● **What to work on**: The line containing "Task: Open the fairy lights product thumbnail" marks the end, so write out exactly every line from the top of the entries below through that one.

● **Material for this exercise**:
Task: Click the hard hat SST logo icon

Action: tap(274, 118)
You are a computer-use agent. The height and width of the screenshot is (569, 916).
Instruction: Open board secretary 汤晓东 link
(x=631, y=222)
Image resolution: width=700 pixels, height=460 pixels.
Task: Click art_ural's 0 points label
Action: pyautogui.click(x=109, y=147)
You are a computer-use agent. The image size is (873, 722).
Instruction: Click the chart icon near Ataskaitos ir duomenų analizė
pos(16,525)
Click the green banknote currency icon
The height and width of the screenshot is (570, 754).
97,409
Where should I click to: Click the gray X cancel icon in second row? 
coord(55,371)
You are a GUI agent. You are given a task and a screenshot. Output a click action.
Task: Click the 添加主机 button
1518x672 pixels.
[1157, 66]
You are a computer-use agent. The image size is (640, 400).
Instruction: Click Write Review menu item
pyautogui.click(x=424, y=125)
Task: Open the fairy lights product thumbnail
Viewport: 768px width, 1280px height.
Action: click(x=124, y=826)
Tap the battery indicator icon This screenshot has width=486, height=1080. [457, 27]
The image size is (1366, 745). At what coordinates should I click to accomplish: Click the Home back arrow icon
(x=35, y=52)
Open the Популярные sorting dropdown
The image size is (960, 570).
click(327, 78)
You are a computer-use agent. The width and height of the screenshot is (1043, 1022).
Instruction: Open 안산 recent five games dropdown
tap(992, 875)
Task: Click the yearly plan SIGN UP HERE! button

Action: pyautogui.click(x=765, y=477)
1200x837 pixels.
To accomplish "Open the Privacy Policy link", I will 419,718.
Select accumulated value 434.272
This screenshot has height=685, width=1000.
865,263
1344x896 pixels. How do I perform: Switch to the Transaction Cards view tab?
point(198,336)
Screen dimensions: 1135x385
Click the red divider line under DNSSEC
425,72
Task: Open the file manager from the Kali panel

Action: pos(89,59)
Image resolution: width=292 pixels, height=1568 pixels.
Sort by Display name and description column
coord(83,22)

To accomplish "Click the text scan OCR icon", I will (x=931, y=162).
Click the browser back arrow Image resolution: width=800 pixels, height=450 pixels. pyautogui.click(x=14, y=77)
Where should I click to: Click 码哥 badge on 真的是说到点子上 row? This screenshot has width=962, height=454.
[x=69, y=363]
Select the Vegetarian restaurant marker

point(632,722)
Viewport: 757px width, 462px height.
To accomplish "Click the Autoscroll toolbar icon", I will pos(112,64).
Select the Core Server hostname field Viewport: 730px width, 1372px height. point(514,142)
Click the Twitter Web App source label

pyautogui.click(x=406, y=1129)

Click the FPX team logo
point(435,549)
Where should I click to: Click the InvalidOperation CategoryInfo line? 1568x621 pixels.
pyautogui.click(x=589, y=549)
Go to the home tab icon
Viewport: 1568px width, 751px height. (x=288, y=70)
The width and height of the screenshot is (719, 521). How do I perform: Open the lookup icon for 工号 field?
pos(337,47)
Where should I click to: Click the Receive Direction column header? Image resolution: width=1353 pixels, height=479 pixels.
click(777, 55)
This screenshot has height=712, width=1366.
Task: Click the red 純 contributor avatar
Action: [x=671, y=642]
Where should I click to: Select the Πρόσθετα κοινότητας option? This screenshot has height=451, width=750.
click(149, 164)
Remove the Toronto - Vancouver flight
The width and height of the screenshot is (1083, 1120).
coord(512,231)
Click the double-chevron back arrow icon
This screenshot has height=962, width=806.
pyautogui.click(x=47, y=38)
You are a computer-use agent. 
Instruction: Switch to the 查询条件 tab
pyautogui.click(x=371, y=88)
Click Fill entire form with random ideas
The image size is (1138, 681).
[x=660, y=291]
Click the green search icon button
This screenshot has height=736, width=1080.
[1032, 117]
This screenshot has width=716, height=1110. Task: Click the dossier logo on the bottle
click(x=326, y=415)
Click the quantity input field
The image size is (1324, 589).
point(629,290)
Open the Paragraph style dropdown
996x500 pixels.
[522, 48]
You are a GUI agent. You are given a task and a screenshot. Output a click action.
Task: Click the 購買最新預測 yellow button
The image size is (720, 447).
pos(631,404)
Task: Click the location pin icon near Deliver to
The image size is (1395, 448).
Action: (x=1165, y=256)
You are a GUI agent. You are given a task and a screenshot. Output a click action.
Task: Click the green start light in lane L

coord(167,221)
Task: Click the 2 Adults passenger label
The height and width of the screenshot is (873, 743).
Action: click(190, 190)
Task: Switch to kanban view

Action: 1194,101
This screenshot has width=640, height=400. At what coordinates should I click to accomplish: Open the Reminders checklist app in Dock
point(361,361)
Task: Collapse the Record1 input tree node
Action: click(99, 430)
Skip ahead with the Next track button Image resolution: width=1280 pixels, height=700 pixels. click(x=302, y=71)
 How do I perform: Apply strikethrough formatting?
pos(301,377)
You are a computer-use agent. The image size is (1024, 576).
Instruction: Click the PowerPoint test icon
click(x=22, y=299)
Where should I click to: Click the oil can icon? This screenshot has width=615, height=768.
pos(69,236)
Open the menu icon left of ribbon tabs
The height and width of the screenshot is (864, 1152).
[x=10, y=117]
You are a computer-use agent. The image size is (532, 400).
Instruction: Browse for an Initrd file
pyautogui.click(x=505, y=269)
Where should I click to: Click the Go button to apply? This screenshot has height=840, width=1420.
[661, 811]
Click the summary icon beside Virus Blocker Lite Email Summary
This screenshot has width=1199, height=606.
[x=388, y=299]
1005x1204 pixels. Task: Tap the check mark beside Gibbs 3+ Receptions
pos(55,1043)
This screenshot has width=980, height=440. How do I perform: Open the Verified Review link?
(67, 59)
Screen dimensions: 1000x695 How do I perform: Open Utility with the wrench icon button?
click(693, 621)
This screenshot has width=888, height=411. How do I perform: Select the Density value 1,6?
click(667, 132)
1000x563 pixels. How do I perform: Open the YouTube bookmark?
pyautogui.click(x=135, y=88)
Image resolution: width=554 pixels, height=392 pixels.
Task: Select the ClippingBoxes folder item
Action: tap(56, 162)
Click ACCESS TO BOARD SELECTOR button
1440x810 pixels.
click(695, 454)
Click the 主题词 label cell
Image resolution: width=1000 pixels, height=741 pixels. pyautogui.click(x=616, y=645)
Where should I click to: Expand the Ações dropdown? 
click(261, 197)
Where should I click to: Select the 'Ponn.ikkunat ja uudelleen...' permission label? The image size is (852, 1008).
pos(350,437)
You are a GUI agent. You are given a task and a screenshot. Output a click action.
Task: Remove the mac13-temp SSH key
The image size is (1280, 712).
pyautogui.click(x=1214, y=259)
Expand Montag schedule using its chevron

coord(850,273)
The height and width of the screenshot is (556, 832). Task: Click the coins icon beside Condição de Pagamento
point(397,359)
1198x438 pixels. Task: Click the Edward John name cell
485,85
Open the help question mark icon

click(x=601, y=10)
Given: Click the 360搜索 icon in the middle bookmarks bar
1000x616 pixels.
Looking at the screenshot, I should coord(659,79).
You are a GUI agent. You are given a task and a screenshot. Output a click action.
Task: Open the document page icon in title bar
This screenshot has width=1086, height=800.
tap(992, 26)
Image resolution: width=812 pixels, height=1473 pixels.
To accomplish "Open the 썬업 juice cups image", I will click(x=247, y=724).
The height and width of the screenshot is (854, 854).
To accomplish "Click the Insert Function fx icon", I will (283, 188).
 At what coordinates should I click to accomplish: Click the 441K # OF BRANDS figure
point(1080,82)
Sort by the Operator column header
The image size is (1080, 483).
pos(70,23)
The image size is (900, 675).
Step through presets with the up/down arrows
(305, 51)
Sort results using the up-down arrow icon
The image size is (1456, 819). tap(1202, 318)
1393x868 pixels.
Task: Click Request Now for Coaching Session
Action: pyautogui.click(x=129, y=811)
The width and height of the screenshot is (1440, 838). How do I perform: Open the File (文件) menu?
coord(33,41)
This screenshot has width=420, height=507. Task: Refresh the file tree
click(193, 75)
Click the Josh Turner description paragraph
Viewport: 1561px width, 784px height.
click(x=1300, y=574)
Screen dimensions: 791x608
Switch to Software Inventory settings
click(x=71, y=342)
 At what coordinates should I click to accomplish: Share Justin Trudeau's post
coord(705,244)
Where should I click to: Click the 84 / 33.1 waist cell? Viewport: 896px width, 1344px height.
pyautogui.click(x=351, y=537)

● **Response to the exercise**:
Task: Click the hard hat SST logo icon

Action: tap(274, 118)
You are a computer-use agent. The height and width of the screenshot is (569, 916).
Instruction: Open board secretary 汤晓东 link
(x=631, y=222)
Image resolution: width=700 pixels, height=460 pixels.
Task: Click art_ural's 0 points label
Action: pyautogui.click(x=109, y=147)
You are a computer-use agent. The image size is (873, 722).
Instruction: Click the chart icon near Ataskaitos ir duomenų analizė
pos(16,525)
Click the green banknote currency icon
The height and width of the screenshot is (570, 754).
97,409
Where should I click to: Click the gray X cancel icon in second row? 
coord(55,371)
You are a GUI agent. You are given a task and a screenshot. Output a click action.
Task: Click the 添加主机 button
1518x672 pixels.
[1157, 66]
You are a computer-use agent. The image size is (640, 400).
Instruction: Click Write Review menu item
pyautogui.click(x=424, y=125)
Task: Open the fairy lights product thumbnail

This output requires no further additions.